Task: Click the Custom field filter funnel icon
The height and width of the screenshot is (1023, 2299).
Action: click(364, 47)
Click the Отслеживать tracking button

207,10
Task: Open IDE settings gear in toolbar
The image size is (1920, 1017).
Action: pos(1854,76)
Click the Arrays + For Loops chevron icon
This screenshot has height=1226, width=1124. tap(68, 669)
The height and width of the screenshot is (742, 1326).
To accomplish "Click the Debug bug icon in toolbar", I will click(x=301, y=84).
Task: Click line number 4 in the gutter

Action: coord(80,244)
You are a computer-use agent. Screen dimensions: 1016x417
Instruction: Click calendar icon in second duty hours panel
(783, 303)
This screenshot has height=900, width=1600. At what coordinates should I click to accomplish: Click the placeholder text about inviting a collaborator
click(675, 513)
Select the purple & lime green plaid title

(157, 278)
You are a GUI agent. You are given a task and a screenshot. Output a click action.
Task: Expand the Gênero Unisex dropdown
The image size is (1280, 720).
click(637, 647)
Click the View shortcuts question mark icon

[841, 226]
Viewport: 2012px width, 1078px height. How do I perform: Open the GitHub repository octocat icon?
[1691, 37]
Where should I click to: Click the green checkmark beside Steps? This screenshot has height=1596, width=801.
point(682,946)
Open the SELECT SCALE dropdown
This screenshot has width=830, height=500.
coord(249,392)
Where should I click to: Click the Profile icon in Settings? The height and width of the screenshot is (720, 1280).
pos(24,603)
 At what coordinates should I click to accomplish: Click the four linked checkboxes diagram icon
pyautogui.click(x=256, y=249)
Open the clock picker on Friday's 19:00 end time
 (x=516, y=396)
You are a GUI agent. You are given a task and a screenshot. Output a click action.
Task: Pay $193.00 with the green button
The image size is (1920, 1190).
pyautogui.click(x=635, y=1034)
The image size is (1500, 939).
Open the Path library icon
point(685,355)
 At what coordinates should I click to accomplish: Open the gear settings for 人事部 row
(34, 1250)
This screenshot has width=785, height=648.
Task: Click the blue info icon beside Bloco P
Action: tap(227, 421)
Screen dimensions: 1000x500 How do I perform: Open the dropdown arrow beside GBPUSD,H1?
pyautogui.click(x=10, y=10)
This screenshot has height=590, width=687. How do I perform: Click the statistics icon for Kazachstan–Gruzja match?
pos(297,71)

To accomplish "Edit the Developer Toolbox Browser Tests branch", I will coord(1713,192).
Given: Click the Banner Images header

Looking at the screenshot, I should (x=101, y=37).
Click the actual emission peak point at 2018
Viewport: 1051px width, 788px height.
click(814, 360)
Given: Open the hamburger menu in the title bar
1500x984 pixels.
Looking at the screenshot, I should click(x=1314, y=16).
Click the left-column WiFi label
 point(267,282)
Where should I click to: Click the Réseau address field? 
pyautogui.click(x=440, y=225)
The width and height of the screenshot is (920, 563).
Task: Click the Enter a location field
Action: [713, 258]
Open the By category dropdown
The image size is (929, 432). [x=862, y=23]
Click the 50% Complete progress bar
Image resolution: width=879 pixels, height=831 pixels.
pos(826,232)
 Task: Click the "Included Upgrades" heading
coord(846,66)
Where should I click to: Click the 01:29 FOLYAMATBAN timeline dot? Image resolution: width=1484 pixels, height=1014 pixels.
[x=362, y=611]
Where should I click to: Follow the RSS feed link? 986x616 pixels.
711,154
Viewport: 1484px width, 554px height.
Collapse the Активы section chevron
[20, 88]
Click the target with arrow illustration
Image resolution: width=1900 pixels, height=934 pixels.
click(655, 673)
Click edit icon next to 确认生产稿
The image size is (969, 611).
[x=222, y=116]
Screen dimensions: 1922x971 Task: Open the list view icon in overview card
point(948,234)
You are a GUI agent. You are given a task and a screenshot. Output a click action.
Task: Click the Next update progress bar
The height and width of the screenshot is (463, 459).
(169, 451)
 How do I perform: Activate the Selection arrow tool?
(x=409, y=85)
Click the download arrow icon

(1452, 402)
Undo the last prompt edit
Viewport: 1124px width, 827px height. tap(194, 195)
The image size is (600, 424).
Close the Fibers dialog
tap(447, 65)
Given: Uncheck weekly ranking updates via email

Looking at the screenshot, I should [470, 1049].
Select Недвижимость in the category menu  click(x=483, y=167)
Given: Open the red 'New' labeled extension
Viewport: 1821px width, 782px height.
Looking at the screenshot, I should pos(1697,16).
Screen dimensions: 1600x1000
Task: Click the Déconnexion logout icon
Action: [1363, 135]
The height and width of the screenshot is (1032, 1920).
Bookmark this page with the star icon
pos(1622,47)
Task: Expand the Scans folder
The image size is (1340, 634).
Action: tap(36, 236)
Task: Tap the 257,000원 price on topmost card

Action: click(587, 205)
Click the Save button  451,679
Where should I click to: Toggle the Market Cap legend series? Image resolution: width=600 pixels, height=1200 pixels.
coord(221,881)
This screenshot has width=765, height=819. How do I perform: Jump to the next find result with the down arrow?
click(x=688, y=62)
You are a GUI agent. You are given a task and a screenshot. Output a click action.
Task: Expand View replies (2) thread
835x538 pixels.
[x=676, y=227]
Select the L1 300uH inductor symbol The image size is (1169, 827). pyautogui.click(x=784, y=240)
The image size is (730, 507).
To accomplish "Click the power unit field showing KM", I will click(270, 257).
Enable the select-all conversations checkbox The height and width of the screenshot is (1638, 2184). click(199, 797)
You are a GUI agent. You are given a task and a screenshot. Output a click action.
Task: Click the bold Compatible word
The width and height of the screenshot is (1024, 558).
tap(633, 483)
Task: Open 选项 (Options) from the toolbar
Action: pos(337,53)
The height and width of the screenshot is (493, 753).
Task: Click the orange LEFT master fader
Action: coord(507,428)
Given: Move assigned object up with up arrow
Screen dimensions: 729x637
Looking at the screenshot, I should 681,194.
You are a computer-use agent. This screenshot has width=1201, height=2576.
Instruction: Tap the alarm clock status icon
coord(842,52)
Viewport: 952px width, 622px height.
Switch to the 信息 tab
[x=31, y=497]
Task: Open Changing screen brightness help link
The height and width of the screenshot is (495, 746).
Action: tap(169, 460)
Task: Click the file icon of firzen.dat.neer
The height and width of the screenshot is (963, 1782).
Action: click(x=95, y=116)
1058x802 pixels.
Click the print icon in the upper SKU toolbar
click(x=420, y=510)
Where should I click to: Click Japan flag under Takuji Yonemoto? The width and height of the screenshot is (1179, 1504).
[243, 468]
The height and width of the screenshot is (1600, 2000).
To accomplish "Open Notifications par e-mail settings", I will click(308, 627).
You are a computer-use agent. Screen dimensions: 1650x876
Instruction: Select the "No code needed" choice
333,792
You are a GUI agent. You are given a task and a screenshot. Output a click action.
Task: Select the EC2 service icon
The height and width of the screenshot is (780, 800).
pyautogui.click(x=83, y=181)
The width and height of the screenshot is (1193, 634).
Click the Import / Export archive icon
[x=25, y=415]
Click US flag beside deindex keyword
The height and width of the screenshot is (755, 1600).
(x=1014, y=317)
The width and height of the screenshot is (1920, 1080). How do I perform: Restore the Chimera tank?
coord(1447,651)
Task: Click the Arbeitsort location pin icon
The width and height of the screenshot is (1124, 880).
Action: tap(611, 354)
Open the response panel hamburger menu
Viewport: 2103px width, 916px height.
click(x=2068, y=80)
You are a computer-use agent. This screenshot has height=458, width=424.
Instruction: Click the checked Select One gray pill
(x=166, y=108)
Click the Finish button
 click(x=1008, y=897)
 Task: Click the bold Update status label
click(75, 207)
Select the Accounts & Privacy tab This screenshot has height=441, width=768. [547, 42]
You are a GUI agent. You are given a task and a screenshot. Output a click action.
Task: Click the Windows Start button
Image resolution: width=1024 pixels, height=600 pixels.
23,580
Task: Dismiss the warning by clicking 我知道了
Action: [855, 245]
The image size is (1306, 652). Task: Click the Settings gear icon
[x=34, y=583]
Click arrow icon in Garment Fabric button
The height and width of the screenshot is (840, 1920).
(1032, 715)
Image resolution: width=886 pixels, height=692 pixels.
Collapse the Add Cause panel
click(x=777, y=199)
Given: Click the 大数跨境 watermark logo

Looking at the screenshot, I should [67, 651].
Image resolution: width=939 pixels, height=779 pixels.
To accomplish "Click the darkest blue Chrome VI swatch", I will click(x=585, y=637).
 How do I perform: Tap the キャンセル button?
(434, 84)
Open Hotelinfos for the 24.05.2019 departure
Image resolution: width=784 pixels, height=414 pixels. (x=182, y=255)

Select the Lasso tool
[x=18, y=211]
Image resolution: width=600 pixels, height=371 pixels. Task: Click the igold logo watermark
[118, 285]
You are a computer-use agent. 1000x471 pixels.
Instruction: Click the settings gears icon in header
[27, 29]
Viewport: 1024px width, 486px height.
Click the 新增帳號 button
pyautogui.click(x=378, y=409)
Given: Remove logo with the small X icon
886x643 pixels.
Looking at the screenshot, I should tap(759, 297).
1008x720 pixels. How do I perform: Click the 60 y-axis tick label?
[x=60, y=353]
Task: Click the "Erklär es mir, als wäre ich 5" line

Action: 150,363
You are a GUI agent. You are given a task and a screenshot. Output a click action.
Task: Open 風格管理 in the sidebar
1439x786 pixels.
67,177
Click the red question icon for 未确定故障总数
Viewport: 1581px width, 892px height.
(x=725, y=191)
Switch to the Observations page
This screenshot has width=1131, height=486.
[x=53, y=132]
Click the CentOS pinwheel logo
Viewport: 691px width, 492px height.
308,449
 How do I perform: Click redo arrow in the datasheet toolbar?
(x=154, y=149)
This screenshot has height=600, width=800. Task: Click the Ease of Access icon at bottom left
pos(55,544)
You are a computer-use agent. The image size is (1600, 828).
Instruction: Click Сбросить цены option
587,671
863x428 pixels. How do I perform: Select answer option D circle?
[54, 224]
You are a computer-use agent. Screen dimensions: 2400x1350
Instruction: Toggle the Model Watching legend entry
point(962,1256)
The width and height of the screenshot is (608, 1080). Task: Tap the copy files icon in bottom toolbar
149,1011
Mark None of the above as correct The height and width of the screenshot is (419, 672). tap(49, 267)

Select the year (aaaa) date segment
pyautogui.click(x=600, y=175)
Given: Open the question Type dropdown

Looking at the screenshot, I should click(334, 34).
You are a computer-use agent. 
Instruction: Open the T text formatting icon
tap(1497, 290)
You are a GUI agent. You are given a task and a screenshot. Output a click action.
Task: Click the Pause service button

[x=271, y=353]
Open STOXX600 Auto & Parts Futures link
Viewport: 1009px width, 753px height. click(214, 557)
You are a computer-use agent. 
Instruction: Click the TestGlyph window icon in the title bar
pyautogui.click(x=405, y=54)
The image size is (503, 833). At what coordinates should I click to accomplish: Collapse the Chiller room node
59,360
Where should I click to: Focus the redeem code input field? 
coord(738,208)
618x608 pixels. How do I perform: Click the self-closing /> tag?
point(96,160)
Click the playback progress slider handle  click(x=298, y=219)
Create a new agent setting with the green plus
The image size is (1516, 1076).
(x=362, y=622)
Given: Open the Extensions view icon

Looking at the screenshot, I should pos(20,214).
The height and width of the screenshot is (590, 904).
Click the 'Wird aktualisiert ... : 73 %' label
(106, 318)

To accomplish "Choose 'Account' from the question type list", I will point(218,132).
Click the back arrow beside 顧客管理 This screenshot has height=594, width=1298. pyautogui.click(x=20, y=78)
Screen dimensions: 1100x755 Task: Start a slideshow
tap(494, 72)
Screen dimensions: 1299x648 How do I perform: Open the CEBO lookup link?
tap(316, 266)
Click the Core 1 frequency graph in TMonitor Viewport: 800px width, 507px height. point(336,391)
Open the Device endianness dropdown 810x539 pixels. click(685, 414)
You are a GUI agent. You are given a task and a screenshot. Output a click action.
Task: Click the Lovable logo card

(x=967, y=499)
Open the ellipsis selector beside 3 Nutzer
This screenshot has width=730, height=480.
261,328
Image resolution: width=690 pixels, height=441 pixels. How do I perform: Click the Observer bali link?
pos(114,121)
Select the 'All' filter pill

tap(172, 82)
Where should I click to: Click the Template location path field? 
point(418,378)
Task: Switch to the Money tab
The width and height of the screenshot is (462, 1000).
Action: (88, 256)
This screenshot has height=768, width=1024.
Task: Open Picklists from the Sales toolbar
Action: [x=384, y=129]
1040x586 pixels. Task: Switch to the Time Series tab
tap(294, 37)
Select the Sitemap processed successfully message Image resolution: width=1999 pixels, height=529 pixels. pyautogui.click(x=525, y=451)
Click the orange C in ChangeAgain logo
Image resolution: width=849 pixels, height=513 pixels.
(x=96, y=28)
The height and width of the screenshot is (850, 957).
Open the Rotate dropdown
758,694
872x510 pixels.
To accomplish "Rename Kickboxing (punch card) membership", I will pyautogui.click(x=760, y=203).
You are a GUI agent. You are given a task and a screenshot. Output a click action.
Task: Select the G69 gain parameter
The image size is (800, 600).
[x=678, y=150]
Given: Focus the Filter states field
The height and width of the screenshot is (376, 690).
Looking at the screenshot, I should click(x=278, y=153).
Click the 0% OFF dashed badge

• • • • • • •

Pick out every line above that contains the word "menu" and copy it.

- [EXERCISE RESULT]
Given: Open the hamburger menu in the title bar
Select Недвижимость in the category menu  click(x=483, y=167)
Open the response panel hamburger menu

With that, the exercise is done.